Bentuk yang berbeda dari gen rasa berarti bahwa kita semua hidup di dunia cita rasa unik kita sendiri

Published on February 22, 2005 at 6:41 AM · No Comments

Sebuah studi yang diterbitkan dalam edisi 22 Februari Current Biology menegaskan peran genetika berpengaruh dalam menentukan berbagai sensitivitas manusia untuk mencicipi, akhirnya berdampak bagaimana kita masing-masing melihat dunia dengan cara yang sedikit berbeda. Mengapa brussels sprout rasa pahit penolak satu orang dan hambar - atau bahkan lezat - ke yang berikutnya?

Sebuah studi yang diterbitkan dalam edisi 22 Februari Current Biology menegaskan peran genetika berpengaruh dalam menentukan berbagai sensitivitas manusia untuk mencicipi, akhirnya berdampak bagaimana kita masing-masing melihat dunia dengan cara yang sedikit berbeda.

"Setiap manusia membawa mengatur sendiri khas mereka reseptor rasa yang memberikan mereka suatu persepsi yang unik tentang bagaimana makanan dan rasa obat-obatan," jelas Monell Senses Kimia Pusat psychophysicist Paul Breslin, PhD, yang saham kepengarangan pertama dan merupakan kontributor yang sesuai untuk penelitian. "Tulisan ini menunjukkan bahwa kode gen tunggal untuk berbagai bentuk reseptor rasa, dengan setiap bentuk memiliki sensitivitas yang berbeda untuk senyawa secukupnya.
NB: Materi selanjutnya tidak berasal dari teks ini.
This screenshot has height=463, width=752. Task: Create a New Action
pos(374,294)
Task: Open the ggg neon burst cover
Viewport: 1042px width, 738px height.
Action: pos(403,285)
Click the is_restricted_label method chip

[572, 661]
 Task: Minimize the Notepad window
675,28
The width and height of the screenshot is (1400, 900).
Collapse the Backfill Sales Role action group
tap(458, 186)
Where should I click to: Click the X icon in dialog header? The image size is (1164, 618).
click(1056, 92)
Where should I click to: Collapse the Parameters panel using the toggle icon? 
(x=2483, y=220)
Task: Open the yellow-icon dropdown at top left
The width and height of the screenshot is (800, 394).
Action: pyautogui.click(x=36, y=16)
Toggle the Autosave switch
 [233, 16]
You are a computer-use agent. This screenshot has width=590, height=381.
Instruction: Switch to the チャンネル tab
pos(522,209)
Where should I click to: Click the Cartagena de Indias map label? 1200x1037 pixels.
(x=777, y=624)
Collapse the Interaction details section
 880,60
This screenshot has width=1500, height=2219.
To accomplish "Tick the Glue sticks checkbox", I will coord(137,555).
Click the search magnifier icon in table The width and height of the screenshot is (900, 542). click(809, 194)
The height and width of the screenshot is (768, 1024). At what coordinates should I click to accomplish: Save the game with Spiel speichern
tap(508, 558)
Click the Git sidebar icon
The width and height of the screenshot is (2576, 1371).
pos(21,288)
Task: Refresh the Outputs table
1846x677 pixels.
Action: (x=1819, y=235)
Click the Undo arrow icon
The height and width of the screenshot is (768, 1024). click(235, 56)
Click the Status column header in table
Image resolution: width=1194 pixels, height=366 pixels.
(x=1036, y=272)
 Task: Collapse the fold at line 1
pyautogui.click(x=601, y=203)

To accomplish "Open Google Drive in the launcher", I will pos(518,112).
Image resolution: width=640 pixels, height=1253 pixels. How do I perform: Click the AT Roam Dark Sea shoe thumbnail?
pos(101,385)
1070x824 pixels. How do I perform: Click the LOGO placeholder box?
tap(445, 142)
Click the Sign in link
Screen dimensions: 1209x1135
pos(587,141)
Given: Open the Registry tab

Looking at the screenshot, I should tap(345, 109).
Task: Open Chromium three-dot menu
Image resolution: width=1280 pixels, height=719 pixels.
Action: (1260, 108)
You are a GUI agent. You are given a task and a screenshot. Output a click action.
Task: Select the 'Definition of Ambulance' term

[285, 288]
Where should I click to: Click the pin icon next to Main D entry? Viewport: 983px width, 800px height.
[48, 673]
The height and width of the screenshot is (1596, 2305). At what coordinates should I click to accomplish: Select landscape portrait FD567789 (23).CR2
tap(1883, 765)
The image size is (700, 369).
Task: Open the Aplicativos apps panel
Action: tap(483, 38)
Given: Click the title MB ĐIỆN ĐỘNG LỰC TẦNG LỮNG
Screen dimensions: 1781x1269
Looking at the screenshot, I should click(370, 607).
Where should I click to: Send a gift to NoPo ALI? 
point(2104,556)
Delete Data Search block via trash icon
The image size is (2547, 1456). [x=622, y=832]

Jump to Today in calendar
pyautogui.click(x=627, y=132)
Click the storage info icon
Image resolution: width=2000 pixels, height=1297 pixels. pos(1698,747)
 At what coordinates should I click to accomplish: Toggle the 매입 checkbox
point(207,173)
Selanjutnya, kepekaan persepsi seseorang senyawa ini merasakan pahit sesuai menyolok dengan baik dengan genetik ditentukan sensitivitas reseptor mereka. "

Dalam tulisan ini, peneliti di Monell Center dan lembaga berkolaborasi terkait persepsi individual dari senyawa pahit PTC dan PROP variasi dalam gen reseptor rasa pahit dikenal sebagai hTAS2R38.

Para peneliti kloning dua bentuk (haplotype) dari gen hTAS2R38 dan menyatakan reseptor yang sesuai dalam kultur sel. Dua haplotype, yang dikenal sebagai PAV dan AVI, bervariasi sehubungan dengan substitusi asam amino yang dikodekan pada posisi tertentu pada protein reseptor rasa.

Dalam percobaan kultur sel, sejumlah kecil senyawa pahit diaktifkan sel mengekspresikan bentuk PAV reseptor, sedangkan sel mengekspresikan bentuk AVI tidak responsif dengan senyawa yang sama. Sel mengekspresikan haplotipe lain (misalnya PVI, AAI atau AAV) memiliki sensitivitas menengah ke senyawa pahit.

Percobaan lain diperiksa persepsi kepahitan dalam subyek manusia. Orang dengan bentuk PAV gen hTAS2R38 yang paling sensitif terhadap rasa pahit dan PTC PROP. Subjek homozigot untuk haplotype AVI adalah 100 sampai 1000 kali kurang peka terhadap rasa pahit dari dua senyawa, membenarkan kurangnya respon dalam percobaan kultur sel. Data ini mengimplikasikan haplotype PAV responsif sebagai penentu utama kepekaan terhadap rasa pahit dan PTC PROP pada manusia.